Supporting your Child: when access needs to change due to COVID-19
In the era of social distancing and COVID-19 many families are finding that agreed family patterns need to change. This change can lead to stress for all members of the family particularly children. We have put together some advice to support your child during this period.
- Allow your child to be part of the necessary family changes at this time. This will create a much more positive and inclusive outcome.
- Talk with your child (at a level that is appropriate to their age) about what is happening in the community. Guidance from the Dept of Education is available here.
- Help them understand why their parents must take steps that will change how the family normally operates while this situation is ongoing.
- Ask children what they think could work and include them in making the plans if they are to live with only one parent during COVID-19.
Talking with children and helping them feel they are part of creating the plan will increase confidence and start to build resilience. Children need to know and believe that this time will pass, and families will get through it. Talk about a time when something difficult happened in your family before. Help your child recall how it may have been hard at the time but that eventually life became good again.
Talk with children about how the family is going to cope during this time, for example parents working from home; schools closing and sending the work online and then talk about how you all will cope. Let children see it is not just your family but all of society that is impacted.
Let your child see it is part of a plan and not a decision against the other parent if access arrangements need to be changed. Ideally if both parents can present the new plan to the children before engaging in it, it would help children see a united front. Children from separated families might otherwise think Mum and Dad are fighting again.
Parents who need mediated support at this time to agree new arrangements can contact The Family Mediation Service in the Legal Aid Board as they are offering free telephone mediation and conflict coaching on this issue for parents. More details about this service can be found at www.legalaidboard.ie.
Support your child by decreasing the amount of mass media they see. Children cannot understand all they hear and see and maybe overwhelmed by images and news stories.
Children can and will become fearful that a parent might be in danger or will die. Talking with them about all the measures the family is taking to cope, following the HSE guidelines will help them see they are playing a part. Talk with them about the future and how they will be cared for if their parent was to become ill.
Support your child to know the other parent is safe. Establish what works best with online resources or the phone. Children often do not do well with online engagement. Parents may need to support a routine of engaging with Zoom or other online platforms so the parent who is distant from the child can interact, read stories to them, dance and sing etc.
Remember by supporting the parent-child relationships, you are supporting your child to do well and decrease the likelihood of poor longer-term emotional implications from COVID-19.

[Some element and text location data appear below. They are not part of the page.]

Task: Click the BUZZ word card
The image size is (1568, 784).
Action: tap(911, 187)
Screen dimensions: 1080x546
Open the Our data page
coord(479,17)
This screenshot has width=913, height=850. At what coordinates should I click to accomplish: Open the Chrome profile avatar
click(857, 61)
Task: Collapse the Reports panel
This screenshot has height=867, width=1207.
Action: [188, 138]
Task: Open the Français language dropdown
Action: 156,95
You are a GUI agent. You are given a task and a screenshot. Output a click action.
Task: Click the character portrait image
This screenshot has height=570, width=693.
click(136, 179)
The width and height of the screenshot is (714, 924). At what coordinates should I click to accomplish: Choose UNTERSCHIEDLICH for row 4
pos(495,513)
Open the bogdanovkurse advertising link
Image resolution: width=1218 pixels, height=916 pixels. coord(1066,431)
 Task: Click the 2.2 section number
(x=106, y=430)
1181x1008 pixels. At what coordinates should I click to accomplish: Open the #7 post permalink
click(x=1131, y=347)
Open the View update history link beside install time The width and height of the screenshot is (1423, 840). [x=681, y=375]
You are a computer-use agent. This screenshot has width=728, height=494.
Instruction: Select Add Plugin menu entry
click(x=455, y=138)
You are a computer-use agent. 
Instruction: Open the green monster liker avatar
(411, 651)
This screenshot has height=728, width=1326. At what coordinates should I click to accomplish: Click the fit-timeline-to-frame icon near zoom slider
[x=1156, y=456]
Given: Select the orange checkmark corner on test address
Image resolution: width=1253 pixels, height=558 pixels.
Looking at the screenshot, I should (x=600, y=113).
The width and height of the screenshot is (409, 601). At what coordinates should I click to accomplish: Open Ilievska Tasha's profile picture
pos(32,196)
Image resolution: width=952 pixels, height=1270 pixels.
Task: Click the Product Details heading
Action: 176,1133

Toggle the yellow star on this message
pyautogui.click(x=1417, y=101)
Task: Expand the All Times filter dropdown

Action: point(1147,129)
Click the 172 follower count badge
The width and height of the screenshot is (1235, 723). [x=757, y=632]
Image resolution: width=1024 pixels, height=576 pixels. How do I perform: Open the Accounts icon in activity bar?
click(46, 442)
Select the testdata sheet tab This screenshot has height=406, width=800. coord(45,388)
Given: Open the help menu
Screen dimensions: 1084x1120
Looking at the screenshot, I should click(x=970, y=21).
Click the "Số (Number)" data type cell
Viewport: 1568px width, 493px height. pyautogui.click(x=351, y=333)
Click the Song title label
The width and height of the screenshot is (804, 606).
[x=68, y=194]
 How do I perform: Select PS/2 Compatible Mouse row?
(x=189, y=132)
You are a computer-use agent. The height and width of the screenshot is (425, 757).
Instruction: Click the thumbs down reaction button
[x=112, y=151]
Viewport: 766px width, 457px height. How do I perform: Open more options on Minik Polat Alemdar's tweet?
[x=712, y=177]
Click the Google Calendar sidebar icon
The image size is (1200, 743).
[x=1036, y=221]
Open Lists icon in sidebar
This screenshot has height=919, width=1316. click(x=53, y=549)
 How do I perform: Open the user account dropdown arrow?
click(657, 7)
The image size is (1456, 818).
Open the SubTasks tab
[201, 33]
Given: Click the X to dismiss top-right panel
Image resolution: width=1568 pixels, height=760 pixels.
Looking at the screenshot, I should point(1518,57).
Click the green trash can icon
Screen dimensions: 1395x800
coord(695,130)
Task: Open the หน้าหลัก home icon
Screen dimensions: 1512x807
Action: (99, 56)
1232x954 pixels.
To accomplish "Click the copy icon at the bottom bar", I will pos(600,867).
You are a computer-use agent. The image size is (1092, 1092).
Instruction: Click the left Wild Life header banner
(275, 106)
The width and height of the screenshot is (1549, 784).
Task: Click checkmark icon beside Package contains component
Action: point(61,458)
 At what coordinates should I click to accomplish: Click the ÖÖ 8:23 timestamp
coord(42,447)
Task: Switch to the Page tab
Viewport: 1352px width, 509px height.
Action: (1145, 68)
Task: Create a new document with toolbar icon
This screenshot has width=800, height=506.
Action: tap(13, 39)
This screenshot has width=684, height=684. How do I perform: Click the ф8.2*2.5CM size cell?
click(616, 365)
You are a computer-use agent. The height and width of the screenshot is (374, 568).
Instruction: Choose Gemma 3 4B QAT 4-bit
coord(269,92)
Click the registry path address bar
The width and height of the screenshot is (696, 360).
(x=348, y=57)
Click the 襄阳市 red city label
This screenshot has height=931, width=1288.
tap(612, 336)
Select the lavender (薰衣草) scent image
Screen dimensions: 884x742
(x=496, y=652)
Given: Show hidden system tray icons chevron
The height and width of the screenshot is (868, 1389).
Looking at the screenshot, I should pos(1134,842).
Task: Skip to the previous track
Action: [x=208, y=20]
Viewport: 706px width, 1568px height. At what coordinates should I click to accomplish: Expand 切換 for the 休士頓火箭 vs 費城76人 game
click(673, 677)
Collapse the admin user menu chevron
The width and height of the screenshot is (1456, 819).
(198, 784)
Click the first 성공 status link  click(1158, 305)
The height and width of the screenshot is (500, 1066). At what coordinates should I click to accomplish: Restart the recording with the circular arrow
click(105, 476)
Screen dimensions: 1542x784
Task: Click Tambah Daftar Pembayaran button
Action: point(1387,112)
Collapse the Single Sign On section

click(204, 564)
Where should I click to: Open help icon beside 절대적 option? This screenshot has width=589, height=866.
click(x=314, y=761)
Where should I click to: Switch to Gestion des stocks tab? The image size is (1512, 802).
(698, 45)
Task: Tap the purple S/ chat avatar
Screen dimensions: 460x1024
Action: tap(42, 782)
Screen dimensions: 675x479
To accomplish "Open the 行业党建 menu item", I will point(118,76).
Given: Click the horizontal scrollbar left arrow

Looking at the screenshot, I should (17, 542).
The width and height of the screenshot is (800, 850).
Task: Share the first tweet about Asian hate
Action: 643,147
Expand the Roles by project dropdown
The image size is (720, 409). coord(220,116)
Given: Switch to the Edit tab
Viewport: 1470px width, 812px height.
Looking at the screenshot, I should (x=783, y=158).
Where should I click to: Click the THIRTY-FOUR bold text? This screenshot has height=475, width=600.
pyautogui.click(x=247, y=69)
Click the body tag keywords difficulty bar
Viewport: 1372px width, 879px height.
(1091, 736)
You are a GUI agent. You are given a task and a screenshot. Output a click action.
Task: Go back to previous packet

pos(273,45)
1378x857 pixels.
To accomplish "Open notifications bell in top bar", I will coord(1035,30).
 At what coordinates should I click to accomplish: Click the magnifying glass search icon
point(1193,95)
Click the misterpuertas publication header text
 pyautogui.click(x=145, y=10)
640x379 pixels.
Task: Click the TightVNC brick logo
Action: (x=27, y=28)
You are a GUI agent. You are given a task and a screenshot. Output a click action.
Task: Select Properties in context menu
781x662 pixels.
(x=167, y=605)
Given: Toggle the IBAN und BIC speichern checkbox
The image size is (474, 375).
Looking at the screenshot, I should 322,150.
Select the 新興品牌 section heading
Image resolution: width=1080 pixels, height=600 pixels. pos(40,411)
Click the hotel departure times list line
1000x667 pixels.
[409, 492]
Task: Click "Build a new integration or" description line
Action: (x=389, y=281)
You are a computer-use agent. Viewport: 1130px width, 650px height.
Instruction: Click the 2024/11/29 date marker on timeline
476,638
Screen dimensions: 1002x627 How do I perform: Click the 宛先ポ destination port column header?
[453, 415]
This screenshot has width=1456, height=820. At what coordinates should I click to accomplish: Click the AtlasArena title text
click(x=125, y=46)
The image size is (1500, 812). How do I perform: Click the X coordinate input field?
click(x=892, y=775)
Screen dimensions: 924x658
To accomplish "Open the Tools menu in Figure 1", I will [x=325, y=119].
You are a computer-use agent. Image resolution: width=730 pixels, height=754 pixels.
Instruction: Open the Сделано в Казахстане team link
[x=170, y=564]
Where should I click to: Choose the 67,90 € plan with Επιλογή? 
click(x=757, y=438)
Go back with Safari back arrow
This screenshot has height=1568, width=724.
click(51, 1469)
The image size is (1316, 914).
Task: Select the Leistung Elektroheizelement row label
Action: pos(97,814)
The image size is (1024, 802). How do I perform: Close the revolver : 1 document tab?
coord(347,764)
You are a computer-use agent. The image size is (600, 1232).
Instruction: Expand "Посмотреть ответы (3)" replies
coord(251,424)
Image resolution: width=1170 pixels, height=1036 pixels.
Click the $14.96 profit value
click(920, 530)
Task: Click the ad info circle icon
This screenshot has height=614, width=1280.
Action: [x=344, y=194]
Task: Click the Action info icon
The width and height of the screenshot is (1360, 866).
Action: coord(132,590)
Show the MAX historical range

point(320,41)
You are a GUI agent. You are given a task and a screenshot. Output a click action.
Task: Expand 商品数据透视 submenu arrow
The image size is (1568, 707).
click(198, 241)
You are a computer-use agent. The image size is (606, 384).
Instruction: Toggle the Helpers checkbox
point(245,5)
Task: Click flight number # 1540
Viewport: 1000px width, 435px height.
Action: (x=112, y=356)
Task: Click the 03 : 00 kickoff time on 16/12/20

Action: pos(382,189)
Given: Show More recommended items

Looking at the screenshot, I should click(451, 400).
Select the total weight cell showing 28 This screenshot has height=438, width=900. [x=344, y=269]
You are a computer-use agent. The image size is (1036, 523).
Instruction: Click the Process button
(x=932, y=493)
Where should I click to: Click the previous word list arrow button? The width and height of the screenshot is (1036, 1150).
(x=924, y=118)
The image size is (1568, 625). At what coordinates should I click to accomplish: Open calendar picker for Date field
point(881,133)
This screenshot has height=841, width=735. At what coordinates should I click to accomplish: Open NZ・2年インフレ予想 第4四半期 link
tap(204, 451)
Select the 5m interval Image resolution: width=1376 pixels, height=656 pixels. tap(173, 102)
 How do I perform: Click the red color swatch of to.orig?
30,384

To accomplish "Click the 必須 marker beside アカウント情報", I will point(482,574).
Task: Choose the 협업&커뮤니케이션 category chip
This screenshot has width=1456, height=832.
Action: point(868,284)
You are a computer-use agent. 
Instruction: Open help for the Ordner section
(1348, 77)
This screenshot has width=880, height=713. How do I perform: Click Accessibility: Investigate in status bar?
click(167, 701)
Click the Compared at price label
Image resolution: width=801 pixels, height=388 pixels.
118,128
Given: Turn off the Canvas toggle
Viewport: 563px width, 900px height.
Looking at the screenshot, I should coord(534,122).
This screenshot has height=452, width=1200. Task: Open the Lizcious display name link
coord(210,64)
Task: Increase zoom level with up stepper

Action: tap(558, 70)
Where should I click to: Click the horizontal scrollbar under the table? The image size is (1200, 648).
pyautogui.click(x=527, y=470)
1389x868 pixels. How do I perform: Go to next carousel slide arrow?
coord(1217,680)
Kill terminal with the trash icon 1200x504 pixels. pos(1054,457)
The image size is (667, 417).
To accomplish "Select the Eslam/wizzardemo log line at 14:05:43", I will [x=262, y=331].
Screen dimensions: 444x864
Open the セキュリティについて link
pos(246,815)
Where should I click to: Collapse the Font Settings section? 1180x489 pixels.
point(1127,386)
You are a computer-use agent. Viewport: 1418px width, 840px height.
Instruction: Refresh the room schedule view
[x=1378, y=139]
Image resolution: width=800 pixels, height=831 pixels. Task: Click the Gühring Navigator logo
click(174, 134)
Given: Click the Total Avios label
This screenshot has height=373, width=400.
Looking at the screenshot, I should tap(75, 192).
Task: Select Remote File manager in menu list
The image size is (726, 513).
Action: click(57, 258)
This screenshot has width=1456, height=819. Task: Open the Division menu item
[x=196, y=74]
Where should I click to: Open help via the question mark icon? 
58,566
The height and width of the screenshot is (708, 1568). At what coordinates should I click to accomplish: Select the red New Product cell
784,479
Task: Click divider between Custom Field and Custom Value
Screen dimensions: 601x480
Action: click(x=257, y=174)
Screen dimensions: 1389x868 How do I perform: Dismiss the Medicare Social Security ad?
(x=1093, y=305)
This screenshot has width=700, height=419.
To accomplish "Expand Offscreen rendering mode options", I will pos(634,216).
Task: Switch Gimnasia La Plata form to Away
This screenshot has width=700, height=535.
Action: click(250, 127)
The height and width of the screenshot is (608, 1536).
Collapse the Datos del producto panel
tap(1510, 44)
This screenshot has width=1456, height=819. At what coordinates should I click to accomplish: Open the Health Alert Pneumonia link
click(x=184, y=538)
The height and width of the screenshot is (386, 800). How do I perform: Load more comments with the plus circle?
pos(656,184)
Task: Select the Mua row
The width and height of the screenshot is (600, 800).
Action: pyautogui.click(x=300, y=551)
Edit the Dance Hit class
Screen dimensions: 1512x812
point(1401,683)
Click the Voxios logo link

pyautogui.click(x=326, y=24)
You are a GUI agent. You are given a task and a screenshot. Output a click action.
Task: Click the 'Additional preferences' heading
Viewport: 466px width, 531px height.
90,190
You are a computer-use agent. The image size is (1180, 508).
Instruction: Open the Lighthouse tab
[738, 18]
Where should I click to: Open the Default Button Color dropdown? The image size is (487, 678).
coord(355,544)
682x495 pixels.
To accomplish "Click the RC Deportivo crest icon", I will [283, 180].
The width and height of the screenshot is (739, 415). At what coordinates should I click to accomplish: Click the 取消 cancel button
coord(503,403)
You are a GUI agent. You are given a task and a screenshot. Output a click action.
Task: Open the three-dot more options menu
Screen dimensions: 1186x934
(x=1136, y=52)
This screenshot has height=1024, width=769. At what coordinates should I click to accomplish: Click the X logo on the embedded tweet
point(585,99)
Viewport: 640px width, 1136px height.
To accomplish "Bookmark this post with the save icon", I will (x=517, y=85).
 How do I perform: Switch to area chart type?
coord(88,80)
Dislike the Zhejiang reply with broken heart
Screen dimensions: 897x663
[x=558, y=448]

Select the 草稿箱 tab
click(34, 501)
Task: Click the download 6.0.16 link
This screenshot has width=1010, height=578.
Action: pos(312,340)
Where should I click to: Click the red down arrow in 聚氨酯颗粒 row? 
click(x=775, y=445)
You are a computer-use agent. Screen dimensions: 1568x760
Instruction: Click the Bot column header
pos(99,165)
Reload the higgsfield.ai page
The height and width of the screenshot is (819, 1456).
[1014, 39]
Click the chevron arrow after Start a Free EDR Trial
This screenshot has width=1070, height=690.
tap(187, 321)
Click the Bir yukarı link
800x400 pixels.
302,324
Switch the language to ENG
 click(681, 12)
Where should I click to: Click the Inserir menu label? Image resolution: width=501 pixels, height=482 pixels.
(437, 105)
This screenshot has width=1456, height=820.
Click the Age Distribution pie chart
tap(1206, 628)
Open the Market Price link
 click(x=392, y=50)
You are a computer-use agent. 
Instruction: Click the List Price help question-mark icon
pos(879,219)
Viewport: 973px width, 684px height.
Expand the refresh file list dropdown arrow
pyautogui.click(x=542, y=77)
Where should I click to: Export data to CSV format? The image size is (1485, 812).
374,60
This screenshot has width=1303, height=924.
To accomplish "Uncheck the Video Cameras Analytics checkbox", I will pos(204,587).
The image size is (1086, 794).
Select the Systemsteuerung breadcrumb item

Expect however, that your child’s behaviour may change. Preschool children may become clingier and have bed wetting or other behavioural changes. Older children may have issues concentrating and display more emotional issues, coming through in different or more negative behaviours. Temper tantrums may very well return for a while. Teens can have intense emotional responses to times such as the one we are experiencing.
Making time to talk about what is happening, how each of the family are feeling, building on coping mechanisms and supporting your child to build resilience will support all of you to get through this time together.